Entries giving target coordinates
● ● ● ● ●

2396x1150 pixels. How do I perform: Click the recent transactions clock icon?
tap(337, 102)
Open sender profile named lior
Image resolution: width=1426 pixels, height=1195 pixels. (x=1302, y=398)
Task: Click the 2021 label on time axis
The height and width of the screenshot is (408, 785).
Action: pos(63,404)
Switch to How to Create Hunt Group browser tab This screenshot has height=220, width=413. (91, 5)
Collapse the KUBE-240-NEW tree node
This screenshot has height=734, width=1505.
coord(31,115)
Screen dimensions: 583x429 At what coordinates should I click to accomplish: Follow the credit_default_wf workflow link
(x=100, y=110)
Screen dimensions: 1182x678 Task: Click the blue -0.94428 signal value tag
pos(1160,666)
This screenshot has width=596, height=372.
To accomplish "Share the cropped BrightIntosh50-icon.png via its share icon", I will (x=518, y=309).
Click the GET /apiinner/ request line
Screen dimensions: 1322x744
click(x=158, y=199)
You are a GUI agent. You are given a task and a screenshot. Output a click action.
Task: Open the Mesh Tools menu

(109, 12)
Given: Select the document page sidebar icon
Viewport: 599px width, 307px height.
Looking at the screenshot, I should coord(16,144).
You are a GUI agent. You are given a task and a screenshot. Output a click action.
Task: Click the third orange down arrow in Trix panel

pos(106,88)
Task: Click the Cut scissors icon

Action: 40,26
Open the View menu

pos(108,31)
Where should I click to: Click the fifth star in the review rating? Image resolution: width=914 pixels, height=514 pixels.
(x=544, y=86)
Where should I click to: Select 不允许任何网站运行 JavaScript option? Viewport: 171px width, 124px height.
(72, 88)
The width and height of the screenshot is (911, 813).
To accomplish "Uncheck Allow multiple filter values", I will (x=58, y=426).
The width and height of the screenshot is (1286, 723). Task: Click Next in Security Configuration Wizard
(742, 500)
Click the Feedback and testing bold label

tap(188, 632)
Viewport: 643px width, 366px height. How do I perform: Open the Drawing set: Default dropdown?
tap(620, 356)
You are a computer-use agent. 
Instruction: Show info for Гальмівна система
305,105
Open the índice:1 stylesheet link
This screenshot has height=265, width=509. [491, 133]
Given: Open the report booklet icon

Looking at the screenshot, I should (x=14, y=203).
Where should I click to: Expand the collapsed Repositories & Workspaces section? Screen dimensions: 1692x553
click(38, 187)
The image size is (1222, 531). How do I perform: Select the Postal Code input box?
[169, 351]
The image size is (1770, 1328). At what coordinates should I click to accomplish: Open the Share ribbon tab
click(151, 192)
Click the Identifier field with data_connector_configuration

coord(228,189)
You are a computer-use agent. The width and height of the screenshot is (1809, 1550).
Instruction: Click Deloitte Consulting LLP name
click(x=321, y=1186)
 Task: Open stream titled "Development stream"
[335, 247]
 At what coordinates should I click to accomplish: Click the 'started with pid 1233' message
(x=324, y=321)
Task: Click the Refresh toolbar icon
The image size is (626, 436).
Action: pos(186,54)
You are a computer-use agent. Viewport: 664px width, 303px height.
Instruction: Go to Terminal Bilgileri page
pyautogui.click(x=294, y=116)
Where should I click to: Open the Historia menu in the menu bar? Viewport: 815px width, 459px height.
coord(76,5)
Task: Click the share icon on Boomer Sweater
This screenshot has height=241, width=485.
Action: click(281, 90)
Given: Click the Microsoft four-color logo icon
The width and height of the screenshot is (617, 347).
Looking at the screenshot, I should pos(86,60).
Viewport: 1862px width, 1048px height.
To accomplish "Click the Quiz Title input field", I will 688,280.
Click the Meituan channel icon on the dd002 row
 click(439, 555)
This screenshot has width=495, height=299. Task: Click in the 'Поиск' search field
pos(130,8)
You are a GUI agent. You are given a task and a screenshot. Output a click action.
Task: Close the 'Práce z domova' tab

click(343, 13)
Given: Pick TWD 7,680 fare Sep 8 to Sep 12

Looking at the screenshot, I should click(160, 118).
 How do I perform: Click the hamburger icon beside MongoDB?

● ● ● ● ●

__GOAL__
Copy out all of the lines above word for word.

__REPLY TO THE EXERCISE__
2396x1150 pixels. How do I perform: Click the recent transactions clock icon?
tap(337, 102)
Open sender profile named lior
Image resolution: width=1426 pixels, height=1195 pixels. (x=1302, y=398)
Task: Click the 2021 label on time axis
The height and width of the screenshot is (408, 785).
Action: pos(63,404)
Switch to How to Create Hunt Group browser tab This screenshot has height=220, width=413. (91, 5)
Collapse the KUBE-240-NEW tree node
This screenshot has height=734, width=1505.
coord(31,115)
Screen dimensions: 583x429 At what coordinates should I click to accomplish: Follow the credit_default_wf workflow link
(x=100, y=110)
Screen dimensions: 1182x678 Task: Click the blue -0.94428 signal value tag
pos(1160,666)
This screenshot has width=596, height=372.
To accomplish "Share the cropped BrightIntosh50-icon.png via its share icon", I will (x=518, y=309).
Click the GET /apiinner/ request line
Screen dimensions: 1322x744
click(x=158, y=199)
You are a GUI agent. You are given a task and a screenshot. Output a click action.
Task: Open the Mesh Tools menu

(109, 12)
Given: Select the document page sidebar icon
Viewport: 599px width, 307px height.
Looking at the screenshot, I should coord(16,144).
You are a GUI agent. You are given a task and a screenshot. Output a click action.
Task: Click the third orange down arrow in Trix panel

pos(106,88)
Task: Click the Cut scissors icon

Action: 40,26
Open the View menu

pos(108,31)
Where should I click to: Click the fifth star in the review rating? Image resolution: width=914 pixels, height=514 pixels.
(x=544, y=86)
Where should I click to: Select 不允许任何网站运行 JavaScript option? Viewport: 171px width, 124px height.
(72, 88)
The width and height of the screenshot is (911, 813).
To accomplish "Uncheck Allow multiple filter values", I will (x=58, y=426).
The width and height of the screenshot is (1286, 723). Task: Click Next in Security Configuration Wizard
(742, 500)
Click the Feedback and testing bold label

tap(188, 632)
Viewport: 643px width, 366px height. How do I perform: Open the Drawing set: Default dropdown?
tap(620, 356)
You are a computer-use agent. 
Instruction: Show info for Гальмівна система
305,105
Open the índice:1 stylesheet link
This screenshot has height=265, width=509. [491, 133]
Given: Open the report booklet icon

Looking at the screenshot, I should (x=14, y=203).
Where should I click to: Expand the collapsed Repositories & Workspaces section? Screen dimensions: 1692x553
click(38, 187)
The image size is (1222, 531). How do I perform: Select the Postal Code input box?
[169, 351]
The image size is (1770, 1328). At what coordinates should I click to accomplish: Open the Share ribbon tab
click(151, 192)
Click the Identifier field with data_connector_configuration

coord(228,189)
You are a computer-use agent. The width and height of the screenshot is (1809, 1550).
Instruction: Click Deloitte Consulting LLP name
click(x=321, y=1186)
 Task: Open stream titled "Development stream"
[335, 247]
 At what coordinates should I click to accomplish: Click the 'started with pid 1233' message
(x=324, y=321)
Task: Click the Refresh toolbar icon
The image size is (626, 436).
Action: pos(186,54)
You are a computer-use agent. Viewport: 664px width, 303px height.
Instruction: Go to Terminal Bilgileri page
pyautogui.click(x=294, y=116)
Where should I click to: Open the Historia menu in the menu bar? Viewport: 815px width, 459px height.
coord(76,5)
Task: Click the share icon on Boomer Sweater
This screenshot has height=241, width=485.
Action: click(281, 90)
Given: Click the Microsoft four-color logo icon
The width and height of the screenshot is (617, 347).
Looking at the screenshot, I should pos(86,60).
Viewport: 1862px width, 1048px height.
To accomplish "Click the Quiz Title input field", I will 688,280.
Click the Meituan channel icon on the dd002 row
 click(439, 555)
This screenshot has width=495, height=299. Task: Click in the 'Поиск' search field
pos(130,8)
You are a GUI agent. You are given a task and a screenshot. Output a click action.
Task: Close the 'Práce z domova' tab

click(343, 13)
Given: Pick TWD 7,680 fare Sep 8 to Sep 12

Looking at the screenshot, I should click(160, 118).
 How do I perform: Click the hamburger icon beside MongoDB?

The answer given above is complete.